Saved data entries
-------
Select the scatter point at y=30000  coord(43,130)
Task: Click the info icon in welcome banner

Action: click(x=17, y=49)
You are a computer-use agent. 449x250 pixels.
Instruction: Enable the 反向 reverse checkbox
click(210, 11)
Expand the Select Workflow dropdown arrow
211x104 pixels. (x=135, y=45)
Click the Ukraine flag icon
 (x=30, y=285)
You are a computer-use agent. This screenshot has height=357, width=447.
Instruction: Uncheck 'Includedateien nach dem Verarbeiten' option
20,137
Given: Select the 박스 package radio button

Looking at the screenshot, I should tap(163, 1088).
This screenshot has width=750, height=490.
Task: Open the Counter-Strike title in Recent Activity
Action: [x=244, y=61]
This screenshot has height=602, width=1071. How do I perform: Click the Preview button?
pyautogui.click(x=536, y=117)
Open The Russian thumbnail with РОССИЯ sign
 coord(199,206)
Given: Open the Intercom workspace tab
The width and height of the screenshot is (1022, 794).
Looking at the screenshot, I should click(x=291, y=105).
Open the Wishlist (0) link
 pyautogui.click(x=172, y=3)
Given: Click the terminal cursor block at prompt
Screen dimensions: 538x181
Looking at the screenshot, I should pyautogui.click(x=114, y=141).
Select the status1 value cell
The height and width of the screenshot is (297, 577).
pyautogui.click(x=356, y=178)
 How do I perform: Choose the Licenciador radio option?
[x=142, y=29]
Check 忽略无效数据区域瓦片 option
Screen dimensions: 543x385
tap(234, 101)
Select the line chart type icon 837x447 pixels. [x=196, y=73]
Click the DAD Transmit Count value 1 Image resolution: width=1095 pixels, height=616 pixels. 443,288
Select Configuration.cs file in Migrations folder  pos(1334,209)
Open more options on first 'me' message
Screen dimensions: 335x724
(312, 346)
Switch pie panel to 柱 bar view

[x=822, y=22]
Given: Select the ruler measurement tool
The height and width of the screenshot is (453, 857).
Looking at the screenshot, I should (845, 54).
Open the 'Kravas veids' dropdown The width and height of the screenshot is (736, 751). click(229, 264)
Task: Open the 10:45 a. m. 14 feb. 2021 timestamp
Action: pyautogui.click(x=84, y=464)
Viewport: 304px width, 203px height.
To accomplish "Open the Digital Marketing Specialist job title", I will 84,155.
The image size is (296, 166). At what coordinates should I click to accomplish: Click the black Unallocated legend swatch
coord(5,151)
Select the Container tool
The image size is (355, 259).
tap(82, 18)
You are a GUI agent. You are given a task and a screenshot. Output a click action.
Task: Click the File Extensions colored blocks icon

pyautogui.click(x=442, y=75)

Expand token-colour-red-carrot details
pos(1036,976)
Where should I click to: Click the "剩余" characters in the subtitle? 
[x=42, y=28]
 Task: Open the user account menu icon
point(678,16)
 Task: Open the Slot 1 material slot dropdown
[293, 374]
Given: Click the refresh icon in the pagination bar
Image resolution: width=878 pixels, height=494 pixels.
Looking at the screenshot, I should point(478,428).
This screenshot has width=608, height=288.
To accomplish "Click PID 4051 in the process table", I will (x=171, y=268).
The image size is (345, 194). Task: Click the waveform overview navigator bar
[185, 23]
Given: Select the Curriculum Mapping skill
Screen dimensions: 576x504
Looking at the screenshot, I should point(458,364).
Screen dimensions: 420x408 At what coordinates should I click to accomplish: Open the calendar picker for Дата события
-------
> **ABOUT THIS EXERCISE**
Above are the entries; give them back verbatim.

> **RESPONSE AREA**
Select the scatter point at y=30000  coord(43,130)
Task: Click the info icon in welcome banner

Action: click(x=17, y=49)
You are a computer-use agent. 449x250 pixels.
Instruction: Enable the 反向 reverse checkbox
click(210, 11)
Expand the Select Workflow dropdown arrow
211x104 pixels. (x=135, y=45)
Click the Ukraine flag icon
 (x=30, y=285)
You are a computer-use agent. This screenshot has height=357, width=447.
Instruction: Uncheck 'Includedateien nach dem Verarbeiten' option
20,137
Given: Select the 박스 package radio button

Looking at the screenshot, I should tap(163, 1088).
This screenshot has width=750, height=490.
Task: Open the Counter-Strike title in Recent Activity
Action: [x=244, y=61]
This screenshot has height=602, width=1071. How do I perform: Click the Preview button?
pyautogui.click(x=536, y=117)
Open The Russian thumbnail with РОССИЯ sign
 coord(199,206)
Given: Open the Intercom workspace tab
The width and height of the screenshot is (1022, 794).
Looking at the screenshot, I should click(x=291, y=105).
Open the Wishlist (0) link
 pyautogui.click(x=172, y=3)
Given: Click the terminal cursor block at prompt
Screen dimensions: 538x181
Looking at the screenshot, I should pyautogui.click(x=114, y=141).
Select the status1 value cell
The height and width of the screenshot is (297, 577).
pyautogui.click(x=356, y=178)
 How do I perform: Choose the Licenciador radio option?
[x=142, y=29]
Check 忽略无效数据区域瓦片 option
Screen dimensions: 543x385
tap(234, 101)
Select the line chart type icon 837x447 pixels. [x=196, y=73]
Click the DAD Transmit Count value 1 Image resolution: width=1095 pixels, height=616 pixels. 443,288
Select Configuration.cs file in Migrations folder  pos(1334,209)
Open more options on first 'me' message
Screen dimensions: 335x724
(312, 346)
Switch pie panel to 柱 bar view

[x=822, y=22]
Given: Select the ruler measurement tool
The height and width of the screenshot is (453, 857).
Looking at the screenshot, I should (845, 54).
Open the 'Kravas veids' dropdown The width and height of the screenshot is (736, 751). click(229, 264)
Task: Open the 10:45 a. m. 14 feb. 2021 timestamp
Action: pyautogui.click(x=84, y=464)
Viewport: 304px width, 203px height.
To accomplish "Open the Digital Marketing Specialist job title", I will 84,155.
The image size is (296, 166). At what coordinates should I click to accomplish: Click the black Unallocated legend swatch
coord(5,151)
Select the Container tool
The image size is (355, 259).
tap(82, 18)
You are a GUI agent. You are given a task and a screenshot. Output a click action.
Task: Click the File Extensions colored blocks icon

pyautogui.click(x=442, y=75)

Expand token-colour-red-carrot details
pos(1036,976)
Where should I click to: Click the "剩余" characters in the subtitle? 
[x=42, y=28]
 Task: Open the user account menu icon
point(678,16)
 Task: Open the Slot 1 material slot dropdown
[293, 374]
Given: Click the refresh icon in the pagination bar
Image resolution: width=878 pixels, height=494 pixels.
Looking at the screenshot, I should point(478,428).
This screenshot has width=608, height=288.
To accomplish "Click PID 4051 in the process table", I will (x=171, y=268).
The image size is (345, 194). Task: Click the waveform overview navigator bar
[185, 23]
Given: Select the Curriculum Mapping skill
Screen dimensions: 576x504
Looking at the screenshot, I should point(458,364).
Screen dimensions: 420x408 At what coordinates should I click to accomplish: Open the calendar picker for Дата события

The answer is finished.